What I remember about Lucy’s is when it closed, or when we thought it closed, it was depressing even though it had been years since I’d moved uptown. What I also remember about Lucy’s is doing so much cocaine there in the summer of 2016 that I had to go to the ER once because I thought I was dying. I was having a panic attack but whatever. I was also working at the Academy of American Poets and getting paid $2. They were truly lucky. And I was depressed as a result. So I’d take my intern there after work and just buy her a bunch of drinks for like a dollar.
I’m not a person who likes playing pool because I like to be good at things. And I’m very bad at pool. But at Lucy’s it didn’t matter.
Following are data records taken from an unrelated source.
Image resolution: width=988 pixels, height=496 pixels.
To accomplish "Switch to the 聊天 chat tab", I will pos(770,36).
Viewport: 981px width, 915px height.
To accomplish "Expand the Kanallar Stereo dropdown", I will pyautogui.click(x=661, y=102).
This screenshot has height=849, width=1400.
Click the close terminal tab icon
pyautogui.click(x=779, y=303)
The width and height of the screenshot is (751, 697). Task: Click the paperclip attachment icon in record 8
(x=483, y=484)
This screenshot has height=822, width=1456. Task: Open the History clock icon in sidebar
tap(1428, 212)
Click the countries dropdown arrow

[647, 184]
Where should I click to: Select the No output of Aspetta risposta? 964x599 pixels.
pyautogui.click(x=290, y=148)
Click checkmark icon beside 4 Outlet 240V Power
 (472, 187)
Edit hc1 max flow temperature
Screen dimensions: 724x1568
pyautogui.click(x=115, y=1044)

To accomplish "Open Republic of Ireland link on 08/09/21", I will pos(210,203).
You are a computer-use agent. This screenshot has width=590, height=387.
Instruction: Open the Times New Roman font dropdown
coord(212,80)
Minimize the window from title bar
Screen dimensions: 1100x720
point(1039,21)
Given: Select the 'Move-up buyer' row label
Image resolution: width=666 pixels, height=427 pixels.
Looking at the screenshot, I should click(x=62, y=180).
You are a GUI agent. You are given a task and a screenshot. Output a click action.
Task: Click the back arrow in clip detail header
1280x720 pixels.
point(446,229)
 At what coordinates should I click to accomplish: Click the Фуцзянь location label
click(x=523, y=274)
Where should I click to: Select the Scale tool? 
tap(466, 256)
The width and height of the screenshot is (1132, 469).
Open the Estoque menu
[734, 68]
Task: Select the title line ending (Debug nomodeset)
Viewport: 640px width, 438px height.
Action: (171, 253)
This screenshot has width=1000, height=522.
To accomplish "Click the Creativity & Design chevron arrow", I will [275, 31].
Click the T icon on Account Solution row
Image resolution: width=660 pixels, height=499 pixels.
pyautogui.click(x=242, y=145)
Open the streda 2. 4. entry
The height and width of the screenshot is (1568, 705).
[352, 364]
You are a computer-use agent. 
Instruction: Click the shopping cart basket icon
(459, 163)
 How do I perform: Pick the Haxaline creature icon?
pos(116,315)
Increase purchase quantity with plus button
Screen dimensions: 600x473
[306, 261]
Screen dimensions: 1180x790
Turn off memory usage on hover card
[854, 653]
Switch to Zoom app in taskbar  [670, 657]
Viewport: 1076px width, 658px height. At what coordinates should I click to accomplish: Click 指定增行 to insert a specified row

Because all the Eastern Europeans would kick everyone’s ass. It was a relief. One time this very hot guy in his 40s walked in. He was from Ukraine or somewhere. And he asked if I wanted to team up with him against these other guys (also from Ukraine or somewhere). So I did. And he carried the entire game. He kept ordering shots and I kept telling him I was going to throw up. Which to be fair, at Lucy’s, was kind of gross. Because the bathrooms were shitty and small, but no more so than any other Village bar. And at least there was a mirror, unlike at Boiler Room, where you’d be lucky if there was toilet paper. Not that I used the bathrooms in the East Village for anything but checking my hair.
And I also didn’t wash my hair. Out of protest for working at a poetry nonprofit desk job where no one was a poet and everyone was a fucking cog in the machine. I hated that job so much. Mostly because I respect authenticity. If you’re going to be on Wall Street and be evil and make tons of money—do it. Act the part. If you’re going to be a poet, also do it. Don’t show up at a poetry nonprofit and work in the name of poets while being a joke. I quit that job when I finally could afford to. In any case, I also let my interns drink at lunch. And do whatever the fuck they wanted really. I didn’t care. I knew I’d get out of there.
Lucy’s was special to me because when I became a regular I was writing the poems in my second book. Which is my favorite because I was so broke, and it was so hard to be an artist, I could have easily given up. Robert Redford has this quote I love, I used to read it to myself during those years, and it’s something like…hold on. I have to look this up.
“I’m interested in that thing that happens where there’s a breaking point for some people and not for others. You go through such hardship, things that are almost impossibly difficult, and there’s no sign that it’s going to get any better, and that’s the point when people quit. But some don’t.”
Having a dive bar like Lucy’s helped me not quit. And seeing Lucy tend bar in her 70s was wild to me. I knew she’d had a hard life just by looking at her. And she was no bullshit but very kind. One time she asked me what I did and I said poetry. And she didn’t even blink. It was like it was expected to do that in the Village, the one she grew up in (in the early years of her bar I mean; she’s from Poland).
For what it’s worth, I’m glad Lucy’s is back. Even if you can get a martini there now. Which honestly, don’t be that loser who orders a martini at Lucy’s. Get drunk on shots or gin and tonics like the rest of us. And play pool. You’re going to lose anyway. Everyone gets beaten by a Slav in the end.